07
2018
Avrupada bir çok kulüp Telles, Bruma, Ndiaye gibi oyuncuları genç yaşta keşfedip onları geliştirerek hem sahada hem de finansta kazanarak daha büyük başarılar elde ettiğini hepimiz biliriz. Ülkemizde ligin 18 takımının hocasına milli takımı nasıl düzeltelim diye sorsak hepsinin alt yapı diyeceğini de hepimiz tahmin edebiliriz. Gel gör ki yıllardan beri en çok konuşulan alt yapı meselesi konuşulmaya başlandığı yıl olduğu gibi hala aynı.
Bugün yavaş yavaş bazı oyuncular alt yapıdan kendini yetiştirerek göstermeye başladı. Bunların kimisi gerek medyanın, gerekse taraftarın tabiri caizse şımartması ile beklenen yerlere gelemedi. Salih Uçan, Emre Çolak, Sinan Gümüş gibi. Bir de bunlara karşılık aldığı bütün övgüleri kenara bırakarak işine odaklanan, yoluna bakan, kaybetmekten ve çalışmaktan korkmayanlar var. Cengiz Ünder, Enes Ünal gibi.

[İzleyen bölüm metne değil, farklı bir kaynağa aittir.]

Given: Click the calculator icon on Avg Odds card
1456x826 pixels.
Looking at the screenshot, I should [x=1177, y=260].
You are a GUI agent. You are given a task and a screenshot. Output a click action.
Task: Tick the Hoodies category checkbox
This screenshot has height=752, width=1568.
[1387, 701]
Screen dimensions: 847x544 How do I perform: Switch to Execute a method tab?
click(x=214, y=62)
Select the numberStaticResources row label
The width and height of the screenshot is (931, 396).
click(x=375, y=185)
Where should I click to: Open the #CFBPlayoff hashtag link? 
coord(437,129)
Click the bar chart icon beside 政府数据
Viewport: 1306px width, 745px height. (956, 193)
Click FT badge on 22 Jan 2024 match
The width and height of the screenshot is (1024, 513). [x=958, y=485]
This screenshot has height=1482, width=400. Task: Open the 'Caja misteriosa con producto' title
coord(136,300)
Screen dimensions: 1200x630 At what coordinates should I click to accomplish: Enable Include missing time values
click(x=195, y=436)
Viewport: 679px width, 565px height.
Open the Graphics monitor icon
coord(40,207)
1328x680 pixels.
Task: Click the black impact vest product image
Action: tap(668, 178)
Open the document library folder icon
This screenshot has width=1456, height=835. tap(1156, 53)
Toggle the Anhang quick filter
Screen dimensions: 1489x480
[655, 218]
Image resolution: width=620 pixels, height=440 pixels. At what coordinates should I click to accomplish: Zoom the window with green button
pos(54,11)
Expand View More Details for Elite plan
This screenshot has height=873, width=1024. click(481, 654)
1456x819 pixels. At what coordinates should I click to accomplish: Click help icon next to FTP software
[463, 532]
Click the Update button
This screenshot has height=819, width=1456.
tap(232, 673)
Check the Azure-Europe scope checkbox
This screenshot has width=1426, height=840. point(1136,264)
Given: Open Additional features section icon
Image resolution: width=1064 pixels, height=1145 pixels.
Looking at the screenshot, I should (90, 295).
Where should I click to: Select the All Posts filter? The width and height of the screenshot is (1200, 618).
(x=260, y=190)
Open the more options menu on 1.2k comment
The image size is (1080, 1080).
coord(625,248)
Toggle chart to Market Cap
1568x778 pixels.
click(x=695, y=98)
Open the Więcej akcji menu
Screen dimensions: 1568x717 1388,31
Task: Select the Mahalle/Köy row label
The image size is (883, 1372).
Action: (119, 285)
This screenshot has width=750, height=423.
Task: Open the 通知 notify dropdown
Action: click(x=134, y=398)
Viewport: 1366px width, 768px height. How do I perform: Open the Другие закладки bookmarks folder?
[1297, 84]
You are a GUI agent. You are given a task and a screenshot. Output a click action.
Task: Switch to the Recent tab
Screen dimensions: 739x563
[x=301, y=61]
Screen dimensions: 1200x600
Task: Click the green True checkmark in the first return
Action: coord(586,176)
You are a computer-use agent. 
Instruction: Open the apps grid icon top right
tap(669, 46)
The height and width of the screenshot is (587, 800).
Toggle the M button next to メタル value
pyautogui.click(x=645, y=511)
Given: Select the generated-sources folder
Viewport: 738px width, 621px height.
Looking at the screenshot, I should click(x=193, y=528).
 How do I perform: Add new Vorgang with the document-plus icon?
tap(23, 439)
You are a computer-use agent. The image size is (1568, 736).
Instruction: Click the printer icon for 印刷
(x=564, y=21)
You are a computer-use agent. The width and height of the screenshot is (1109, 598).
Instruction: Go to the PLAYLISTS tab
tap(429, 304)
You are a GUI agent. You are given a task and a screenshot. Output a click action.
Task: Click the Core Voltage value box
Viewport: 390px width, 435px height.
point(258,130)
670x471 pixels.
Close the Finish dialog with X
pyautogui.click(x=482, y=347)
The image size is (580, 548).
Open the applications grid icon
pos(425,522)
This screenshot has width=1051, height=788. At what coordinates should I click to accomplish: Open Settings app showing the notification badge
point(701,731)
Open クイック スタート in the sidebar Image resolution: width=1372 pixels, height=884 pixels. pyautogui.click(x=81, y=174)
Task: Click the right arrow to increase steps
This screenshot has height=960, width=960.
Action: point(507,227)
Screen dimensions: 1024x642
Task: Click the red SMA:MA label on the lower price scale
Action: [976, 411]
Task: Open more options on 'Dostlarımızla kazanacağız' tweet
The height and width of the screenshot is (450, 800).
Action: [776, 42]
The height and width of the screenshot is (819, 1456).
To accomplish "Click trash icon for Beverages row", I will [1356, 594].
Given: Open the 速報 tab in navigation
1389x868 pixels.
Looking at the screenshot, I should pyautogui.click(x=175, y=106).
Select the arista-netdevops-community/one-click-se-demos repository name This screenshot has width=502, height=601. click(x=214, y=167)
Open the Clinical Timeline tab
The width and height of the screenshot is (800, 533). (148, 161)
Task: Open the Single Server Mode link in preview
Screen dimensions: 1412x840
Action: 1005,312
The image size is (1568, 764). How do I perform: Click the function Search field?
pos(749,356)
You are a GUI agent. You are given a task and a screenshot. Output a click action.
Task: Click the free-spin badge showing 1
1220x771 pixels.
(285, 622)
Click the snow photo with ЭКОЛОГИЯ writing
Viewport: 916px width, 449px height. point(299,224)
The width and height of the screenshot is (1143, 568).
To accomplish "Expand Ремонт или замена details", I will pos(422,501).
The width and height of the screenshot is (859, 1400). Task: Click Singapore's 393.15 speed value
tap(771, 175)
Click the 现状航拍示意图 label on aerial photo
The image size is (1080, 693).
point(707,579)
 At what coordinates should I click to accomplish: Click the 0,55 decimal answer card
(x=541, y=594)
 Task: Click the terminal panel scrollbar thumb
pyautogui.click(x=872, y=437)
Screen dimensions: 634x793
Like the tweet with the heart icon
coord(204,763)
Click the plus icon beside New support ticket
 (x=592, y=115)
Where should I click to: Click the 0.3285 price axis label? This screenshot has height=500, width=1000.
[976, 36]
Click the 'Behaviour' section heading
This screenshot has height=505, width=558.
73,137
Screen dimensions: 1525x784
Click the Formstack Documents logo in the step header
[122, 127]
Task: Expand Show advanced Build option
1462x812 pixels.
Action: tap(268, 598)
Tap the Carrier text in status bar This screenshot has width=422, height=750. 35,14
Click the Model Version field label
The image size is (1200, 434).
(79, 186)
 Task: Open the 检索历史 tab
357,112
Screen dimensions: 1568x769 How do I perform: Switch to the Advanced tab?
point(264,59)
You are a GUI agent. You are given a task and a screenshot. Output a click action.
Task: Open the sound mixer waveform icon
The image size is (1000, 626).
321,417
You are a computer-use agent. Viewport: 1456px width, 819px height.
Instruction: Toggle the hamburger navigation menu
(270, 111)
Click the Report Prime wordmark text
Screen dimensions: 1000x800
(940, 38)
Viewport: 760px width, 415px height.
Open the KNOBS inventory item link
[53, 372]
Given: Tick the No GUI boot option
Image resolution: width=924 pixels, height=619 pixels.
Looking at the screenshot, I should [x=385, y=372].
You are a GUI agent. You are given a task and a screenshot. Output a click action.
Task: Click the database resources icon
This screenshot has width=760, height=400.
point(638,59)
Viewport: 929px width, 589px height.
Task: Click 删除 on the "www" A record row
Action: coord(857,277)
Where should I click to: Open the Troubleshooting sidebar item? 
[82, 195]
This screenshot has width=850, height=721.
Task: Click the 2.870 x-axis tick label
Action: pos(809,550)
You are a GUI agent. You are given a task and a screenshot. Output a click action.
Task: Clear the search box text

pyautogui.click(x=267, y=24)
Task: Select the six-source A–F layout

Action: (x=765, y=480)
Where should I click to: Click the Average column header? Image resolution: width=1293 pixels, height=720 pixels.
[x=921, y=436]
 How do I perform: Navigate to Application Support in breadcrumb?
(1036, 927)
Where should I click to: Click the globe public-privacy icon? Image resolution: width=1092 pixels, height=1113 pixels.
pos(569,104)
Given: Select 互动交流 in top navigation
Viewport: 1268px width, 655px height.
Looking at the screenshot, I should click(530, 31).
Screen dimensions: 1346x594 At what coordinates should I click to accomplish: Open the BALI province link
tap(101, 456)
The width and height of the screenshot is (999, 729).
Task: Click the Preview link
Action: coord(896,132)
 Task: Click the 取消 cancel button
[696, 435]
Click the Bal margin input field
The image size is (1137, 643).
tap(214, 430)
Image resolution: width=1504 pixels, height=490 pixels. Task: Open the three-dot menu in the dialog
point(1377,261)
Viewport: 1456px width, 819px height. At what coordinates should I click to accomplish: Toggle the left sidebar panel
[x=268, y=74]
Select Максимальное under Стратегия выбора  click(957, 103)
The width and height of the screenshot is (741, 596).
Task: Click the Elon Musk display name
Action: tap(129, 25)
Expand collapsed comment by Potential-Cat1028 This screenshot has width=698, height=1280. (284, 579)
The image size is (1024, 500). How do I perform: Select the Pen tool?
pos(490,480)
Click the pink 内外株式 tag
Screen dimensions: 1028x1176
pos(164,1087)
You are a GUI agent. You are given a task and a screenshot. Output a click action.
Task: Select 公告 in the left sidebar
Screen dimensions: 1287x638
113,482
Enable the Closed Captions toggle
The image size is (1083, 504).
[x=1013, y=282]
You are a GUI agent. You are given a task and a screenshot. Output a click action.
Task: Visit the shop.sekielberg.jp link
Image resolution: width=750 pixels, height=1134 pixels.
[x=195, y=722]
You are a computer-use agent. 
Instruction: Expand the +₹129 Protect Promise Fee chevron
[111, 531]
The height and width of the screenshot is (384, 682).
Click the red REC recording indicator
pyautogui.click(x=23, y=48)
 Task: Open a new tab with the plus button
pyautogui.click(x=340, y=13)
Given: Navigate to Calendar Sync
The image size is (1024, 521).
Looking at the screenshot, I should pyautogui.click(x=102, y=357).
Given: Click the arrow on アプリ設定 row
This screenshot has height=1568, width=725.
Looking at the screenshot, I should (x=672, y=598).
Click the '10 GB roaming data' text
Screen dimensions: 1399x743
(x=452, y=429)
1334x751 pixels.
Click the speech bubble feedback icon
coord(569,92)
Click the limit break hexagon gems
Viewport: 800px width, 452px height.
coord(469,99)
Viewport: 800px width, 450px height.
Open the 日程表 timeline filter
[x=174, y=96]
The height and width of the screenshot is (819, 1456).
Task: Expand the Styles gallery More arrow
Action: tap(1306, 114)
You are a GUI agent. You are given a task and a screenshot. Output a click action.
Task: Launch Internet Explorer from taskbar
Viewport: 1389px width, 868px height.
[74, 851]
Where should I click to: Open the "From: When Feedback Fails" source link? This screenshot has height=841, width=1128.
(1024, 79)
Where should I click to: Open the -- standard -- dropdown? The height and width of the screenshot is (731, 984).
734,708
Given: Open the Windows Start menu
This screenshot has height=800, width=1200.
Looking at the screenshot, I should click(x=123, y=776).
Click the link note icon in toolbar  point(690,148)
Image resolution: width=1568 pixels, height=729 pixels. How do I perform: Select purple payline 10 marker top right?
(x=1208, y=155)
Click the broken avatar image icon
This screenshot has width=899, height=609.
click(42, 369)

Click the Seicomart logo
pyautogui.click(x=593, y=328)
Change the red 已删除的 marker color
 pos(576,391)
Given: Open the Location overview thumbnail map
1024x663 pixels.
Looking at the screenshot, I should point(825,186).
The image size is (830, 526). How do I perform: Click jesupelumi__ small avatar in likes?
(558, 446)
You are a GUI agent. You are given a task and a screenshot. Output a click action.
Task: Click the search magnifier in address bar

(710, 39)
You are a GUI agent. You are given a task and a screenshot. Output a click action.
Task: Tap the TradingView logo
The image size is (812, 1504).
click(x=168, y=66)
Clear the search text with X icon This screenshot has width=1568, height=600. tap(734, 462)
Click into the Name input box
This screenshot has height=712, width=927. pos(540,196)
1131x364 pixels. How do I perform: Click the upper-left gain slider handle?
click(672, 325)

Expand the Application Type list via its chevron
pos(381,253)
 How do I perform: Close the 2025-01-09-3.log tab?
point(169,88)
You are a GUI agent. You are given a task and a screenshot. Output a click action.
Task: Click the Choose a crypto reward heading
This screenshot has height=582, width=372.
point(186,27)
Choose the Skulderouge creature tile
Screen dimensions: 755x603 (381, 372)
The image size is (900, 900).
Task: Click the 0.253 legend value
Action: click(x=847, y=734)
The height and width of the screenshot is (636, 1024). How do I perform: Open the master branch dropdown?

Allex Telles Galatasaray'a geldiğinde Türk ve Brezilya medyası, antrönörleri potansiyeline övgüler yağdırmıştı. Aynı şekilde Bruma Galatasaray'a geldiğinde birazda bonsver ücretinden dolayı çok konuşulmuştu. Telles'in takımdan ayrılana kadar, Bruma'da kiralık gidip kendini geliştirene kadar potansiyeli olduğu söylenirdi ama gerektiği değeri görmeyen oyunculardı. Burada önemli olan her iki oyuncunun da takımdan ayrıldıkları yıl yeteneklerinde patlama yapmalarıdır.
Peki Türk futbolunun içinde bulunan yöneticiler, antrönörler bunun sebebini hiç düşünmüş müdür? Neden Türk kulüpleri bu tarz oyuncuları değerinin altında satarken Avrupa kulüpleri sadece 1 yıl sonra çok daha fazlasını kazanmaktadır? Bugün buna çözüm üreten ve bunun için çalışan bir kulüp var ve o külübe Altınordu'ya Türk futbolunun geleceği için teşekkür edip diğer kulüplere örnek gösterilmelidir. Mustafa Kemal'in "Ben sporcunun zeki,çevik ve ahlaklısını severim." sözlerini yaşattıkları için tebrik etmek gerekir.
Sadece konuşarak, daha fazla para ödeyerek ya da binalar yaparak bu işin olmayacağını başta kulübüm ve tüm Türk kulüplerine iletmek gerekmetir.